Despite all of this, downward price action has created a lot of bearishness in the gold market, and it is time to exploit this irrational negativity. But how should you buy gold? It is simple enough to simply go out and buy the SPDR Gold Trust (NYSEARCA:GLD), which is the largest and most liquid gold ETF. Investors also have a tendency to flock to the Market Vectors Gold Miner ETF (NYSEARCA:GDX) in search of leverage to the gold price. But these are poor strategies in my opinion.
With respect to the GLD, I think there are better vehicles out there. The problem with the GLD is that your gains are taxed at the collectible rate, which is 28 percent. A good alternative is therefore the Sprott Physical Gold Trust (NYSEARCA:PHYS), which, from the taxman’s perspective, is akin to a stock. If you hold it for at least a year you are taxed at the capital gains rate of 15 percent or 20 percent, depending on your tax bracket.
Another alternative is the Central Gold Trust (NYSEMKT:GTU). The great thing about this fund is that it trades at a discount to the gold price. So right now if you buy the GTU, you are effectively buying gold at $1,200/ounce.
However, none of these are alternatives to physical gold, and I think that every investor needs to have at least some physical gold. One of the reasons to own physical gold is to hedge against the risk that the banking system will fail. We are complacent in our assumption that when we go to the store our debit/credit cards will just work. We are also complacent in our assumption that the banks will be open when we need them to be. But this isn’t always the case. Recall that on September 11, 2001 the banks were closed. If you needed money, you couldn’t get it. So you need to be prepared for something similar, especially since next time it might last longer. Physical gold is a great way to store your wealth outside of the banking system. You can buy coins such as American Gold Eagles or South African Krugerrands for just a small premium over the current spot price of gold.

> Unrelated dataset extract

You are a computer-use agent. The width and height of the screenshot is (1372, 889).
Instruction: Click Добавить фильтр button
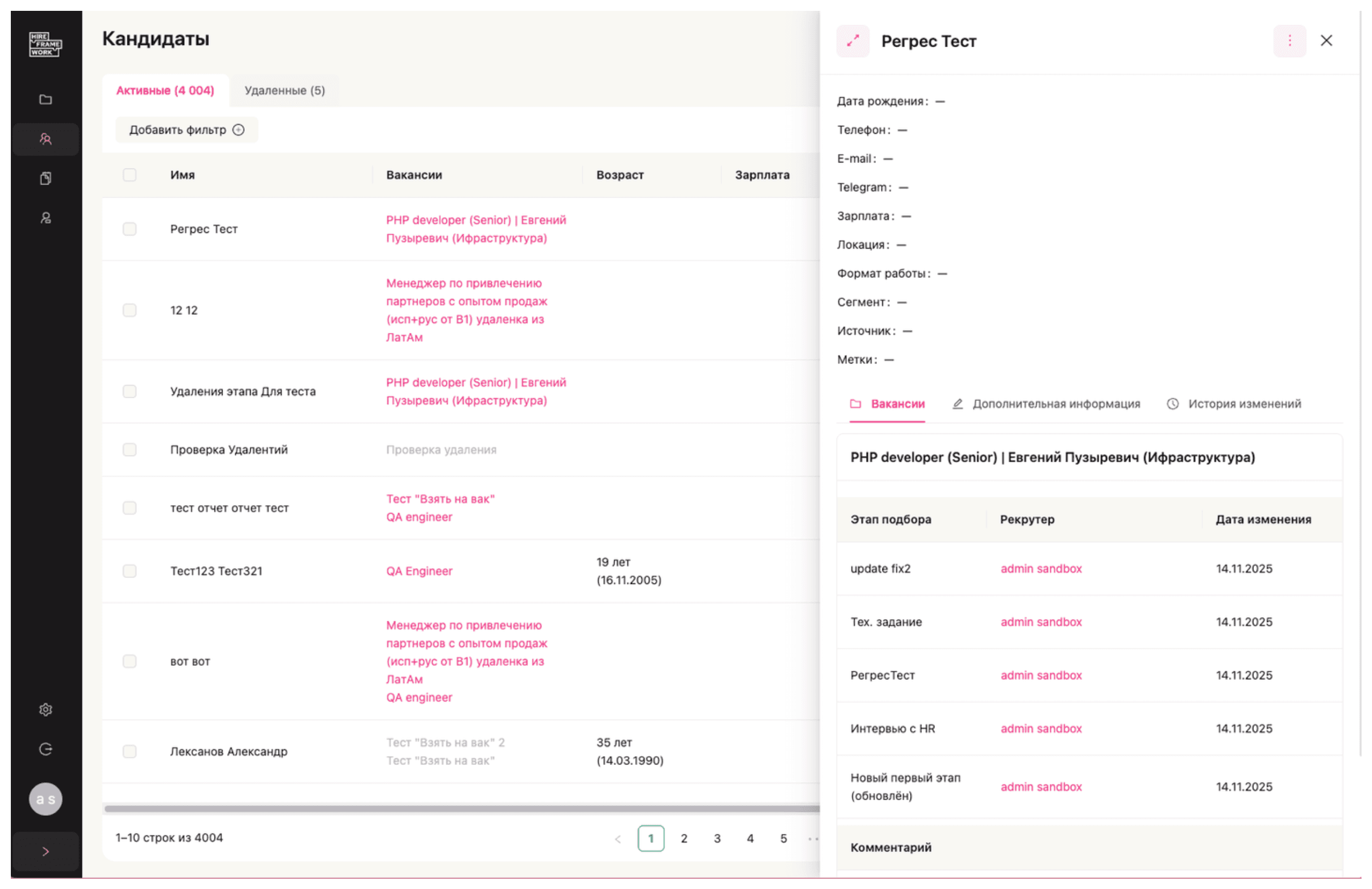point(187,131)
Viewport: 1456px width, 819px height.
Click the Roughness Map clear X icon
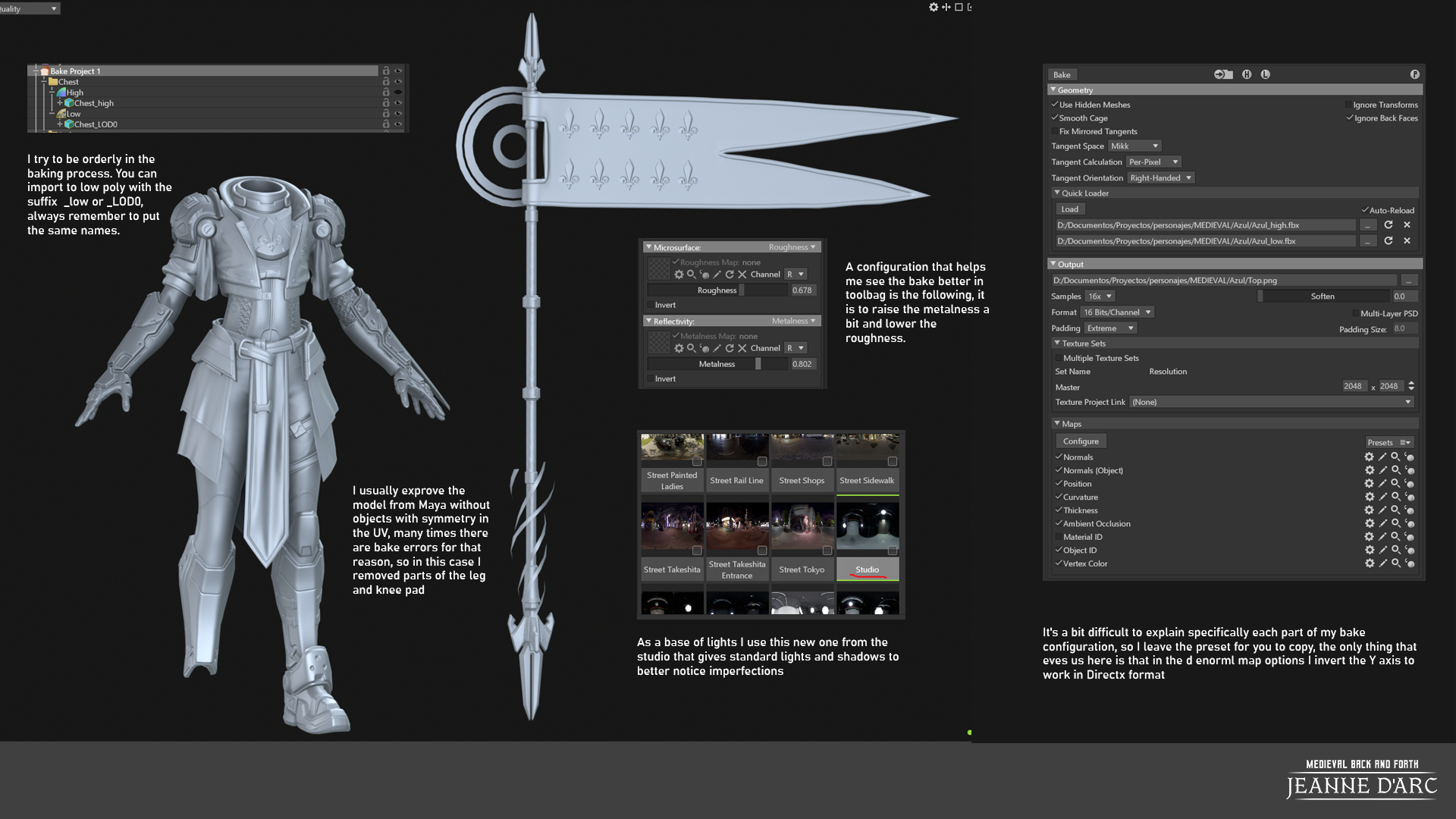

Finally, while gold is predominantly a safe-haven trade, you may want some leverage. But as I said above, I don’t think that the Market Vectors Gold Miner ETF is the right way to go. A lot of that fund’s holdings are poorly managed, and they have substantially underperformed the gold price during the 21st century. The best alternative for somebody who isn’t an expert in the mining industry is the gold royalty and streaming companies. These are companies that make deals with mining companies whereby they make an upfront payment to a mining company in exchange for an agreed upon amount of future gold production.
These deals take many forms, but they usually result in the royalty company generating very strong profit margins and growing rapidly. For instance, my favorite gold royalty company – Royal Gold (NASDAQ:RGLD) — has substantially outperformed the gold price and the stock market during the gold bull market. Another market favorite is Franco Nevada (NYSE:FNV), which has made a few very successful royalty deals — most notably its early investment in the now massive Detour Gold project in Ontario.
Disclosure: Ben Kramer-Miller is long Royal Gold. I own gold coins and shares in select gold mining companies.